[Begin Page]

Re: Permutation combination
by Bishweshwar Pradhan - Tuesday, 9 September 2008, 11:54 AM
 

(3) . am getting different answer. here is my approach.

First divide 10 balls among 10 urns & keep aside 2 balls. These can be done in 3 ways. And the number of ways :-

1. 5 white & 5 red balls --> ( 10! /5! * 5! )

2. 6 white & 4 red balls --> ( 10! / 6! * 4! )

3. 6 red & 4 white balls --> ( 10! / 6! * 4! )

After dividing these 10 balls we can divide the rest 2 balls in 10c2 ways.

So total is  

[ ( 10! / 6! * 4! ) + ( 10! / 6! * 4! ) + ( 10! /5! * 5! ) ]  * 10c2 =  11340.

Correct me if any mistake.

Re: Permutation combination
by Himanshu Shekhar - Tuesday, 9 September 2008, 10:02 PM
 

Regardng problem 1, answer by vamsi krishna has considered many numbers which contain less than 4 digits, if 4^6 or 4^5 type statement is considered. There can be a number containing only single digit, 2 digits or 3 digits.

Although I am also quite away from given answer and my approach is slightly different and lengthy, but let me get feedback on my approach.

First case: No zero in the 6 digit number. Select 4 digits out of the remaining 9 digits (1 to 9) in 9C4 ways. At first, any two digits out of already selected 4 digits are taken for repetitive use in 4C2 ways. Now we have 6 numbers of the form aabbcd, which can be arranged in 6!/2!2! ways i.e 9C4 x 4C2 x 6!/2!2! = 136080. In this case, one digit out of already selected 4 can be selected for use three times in 4C1 ways to form numbers of the form aaabcd. total number of arrangements is 6!/3! i.e. 9C4 x 4C1 x 6!/3! = 60480.

Second case : One zero is selected. Select other 3 digits in 9C3 ways. At first select 2 out of selected 3 digits for repition twice (0aabbc) and reduce those conditions, when zero appears at leftmost poisiton. 9C3 x 3C2 x (6!/2!2! - 5!/2!/2!) = 37800. Another case like above, when one number is used thrice (0aaabc). 9C3 x 3C1 x (6!/3! - 5!/3!) = 25200.

Third case : Two zeros are selected. Selected 3 out of 9 digits in 9C3 ways. Selected 1 out of selected 3 digits for repition in 3C1 ways (00aabc). Then total number of arrangements on lines similar to above is 9C3 x 3C1 x (6!/2!/2! - 5!/2!) = 30240.

Fourth case : Three zeros are selected. Select other 3 digits in 9C3 ways (000abc). Number of arrangements is 9C3 x (6!/3!-5!/2!) = 5040.

Combining all the cases, summation is 294840, which is my answer to problem 1.

[End Page]
[Begin Excerpted data]

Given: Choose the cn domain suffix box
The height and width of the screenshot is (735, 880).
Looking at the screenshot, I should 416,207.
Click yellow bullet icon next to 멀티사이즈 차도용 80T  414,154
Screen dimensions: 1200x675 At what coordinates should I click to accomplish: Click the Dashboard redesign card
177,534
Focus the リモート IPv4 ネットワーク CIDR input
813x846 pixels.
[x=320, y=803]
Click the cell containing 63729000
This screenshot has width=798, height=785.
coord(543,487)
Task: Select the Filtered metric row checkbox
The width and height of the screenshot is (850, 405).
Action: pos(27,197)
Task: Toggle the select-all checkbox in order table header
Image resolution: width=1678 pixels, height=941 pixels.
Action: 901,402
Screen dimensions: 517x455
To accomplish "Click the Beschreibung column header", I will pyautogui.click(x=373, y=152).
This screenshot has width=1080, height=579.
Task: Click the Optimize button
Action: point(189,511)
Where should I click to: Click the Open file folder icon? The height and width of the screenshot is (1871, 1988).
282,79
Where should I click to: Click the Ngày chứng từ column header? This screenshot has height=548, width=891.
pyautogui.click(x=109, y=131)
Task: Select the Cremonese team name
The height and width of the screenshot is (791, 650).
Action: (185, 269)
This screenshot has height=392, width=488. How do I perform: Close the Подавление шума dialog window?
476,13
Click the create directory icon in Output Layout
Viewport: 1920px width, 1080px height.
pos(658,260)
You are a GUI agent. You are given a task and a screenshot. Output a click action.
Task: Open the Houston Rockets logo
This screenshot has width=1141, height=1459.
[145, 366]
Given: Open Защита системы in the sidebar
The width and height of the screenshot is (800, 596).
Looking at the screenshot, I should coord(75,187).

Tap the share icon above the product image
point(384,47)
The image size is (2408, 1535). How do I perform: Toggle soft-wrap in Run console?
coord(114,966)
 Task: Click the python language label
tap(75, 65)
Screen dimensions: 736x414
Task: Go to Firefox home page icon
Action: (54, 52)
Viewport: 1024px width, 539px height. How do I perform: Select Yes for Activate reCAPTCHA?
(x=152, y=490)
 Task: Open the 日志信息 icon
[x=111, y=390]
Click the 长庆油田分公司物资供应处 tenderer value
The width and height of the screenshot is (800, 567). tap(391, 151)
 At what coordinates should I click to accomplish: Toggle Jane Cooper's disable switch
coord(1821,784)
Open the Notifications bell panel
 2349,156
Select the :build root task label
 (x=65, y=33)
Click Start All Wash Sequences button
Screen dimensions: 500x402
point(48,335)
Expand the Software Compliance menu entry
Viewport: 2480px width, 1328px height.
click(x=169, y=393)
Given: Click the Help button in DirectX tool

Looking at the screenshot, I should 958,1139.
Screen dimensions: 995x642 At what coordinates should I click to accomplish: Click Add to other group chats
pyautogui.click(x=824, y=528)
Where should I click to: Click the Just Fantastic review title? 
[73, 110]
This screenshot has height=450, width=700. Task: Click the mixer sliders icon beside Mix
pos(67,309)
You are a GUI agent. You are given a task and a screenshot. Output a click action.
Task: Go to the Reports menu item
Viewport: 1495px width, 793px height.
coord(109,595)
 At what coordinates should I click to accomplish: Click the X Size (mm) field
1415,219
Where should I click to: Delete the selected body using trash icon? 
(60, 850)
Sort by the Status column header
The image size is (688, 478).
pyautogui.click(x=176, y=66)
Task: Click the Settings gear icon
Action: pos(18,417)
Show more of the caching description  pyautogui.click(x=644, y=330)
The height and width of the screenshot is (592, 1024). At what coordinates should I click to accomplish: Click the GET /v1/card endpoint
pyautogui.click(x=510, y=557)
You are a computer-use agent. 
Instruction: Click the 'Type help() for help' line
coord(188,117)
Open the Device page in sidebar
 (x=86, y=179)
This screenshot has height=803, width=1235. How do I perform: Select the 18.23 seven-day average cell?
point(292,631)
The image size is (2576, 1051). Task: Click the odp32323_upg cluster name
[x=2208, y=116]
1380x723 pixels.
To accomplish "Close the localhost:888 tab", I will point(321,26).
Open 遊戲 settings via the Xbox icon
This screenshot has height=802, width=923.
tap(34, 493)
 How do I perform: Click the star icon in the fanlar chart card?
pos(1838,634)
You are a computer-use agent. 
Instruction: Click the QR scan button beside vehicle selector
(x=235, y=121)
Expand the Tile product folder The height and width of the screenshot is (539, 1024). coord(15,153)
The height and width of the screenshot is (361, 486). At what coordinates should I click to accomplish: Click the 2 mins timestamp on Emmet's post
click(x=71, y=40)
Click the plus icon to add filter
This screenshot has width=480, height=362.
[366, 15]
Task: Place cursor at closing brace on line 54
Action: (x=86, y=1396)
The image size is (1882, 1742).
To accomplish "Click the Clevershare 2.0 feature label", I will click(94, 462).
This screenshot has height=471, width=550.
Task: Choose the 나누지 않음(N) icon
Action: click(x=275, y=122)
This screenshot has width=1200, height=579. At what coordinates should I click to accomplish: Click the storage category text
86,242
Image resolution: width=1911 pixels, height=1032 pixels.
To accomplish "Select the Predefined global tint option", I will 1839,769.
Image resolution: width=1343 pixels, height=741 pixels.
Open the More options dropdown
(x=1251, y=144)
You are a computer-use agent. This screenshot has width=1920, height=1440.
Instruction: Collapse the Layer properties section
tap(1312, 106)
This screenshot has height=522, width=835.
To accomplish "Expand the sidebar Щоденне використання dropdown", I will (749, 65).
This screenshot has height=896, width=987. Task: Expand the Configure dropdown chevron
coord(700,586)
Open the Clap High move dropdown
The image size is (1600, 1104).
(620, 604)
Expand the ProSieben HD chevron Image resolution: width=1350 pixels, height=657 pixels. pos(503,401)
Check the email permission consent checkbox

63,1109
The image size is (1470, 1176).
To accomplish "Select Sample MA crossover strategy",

[End Excerpted data]

Instructions to follow = Could you copy the part of the forum thread that begins at the words "After dividing these" and stops after "or 3 digits."? These records have nothing to do with the forum thread.

Completed exercise =
After dividing these 10 balls we can divide the rest 2 balls in 10c2 ways.

So total is  

[ ( 10! / 6! * 4! ) + ( 10! / 6! * 4! ) + ( 10! /5! * 5! ) ]  * 10c2 =  11340.

Correct me if any mistake.

Re: Permutation combination
by Himanshu Shekhar - Tuesday, 9 September 2008, 10:02 PM
 

Regardng problem 1, answer by vamsi krishna has considered many numbers which contain less than 4 digits, if 4^6 or 4^5 type statement is considered. There can be a number containing only single digit, 2 digits or 3 digits.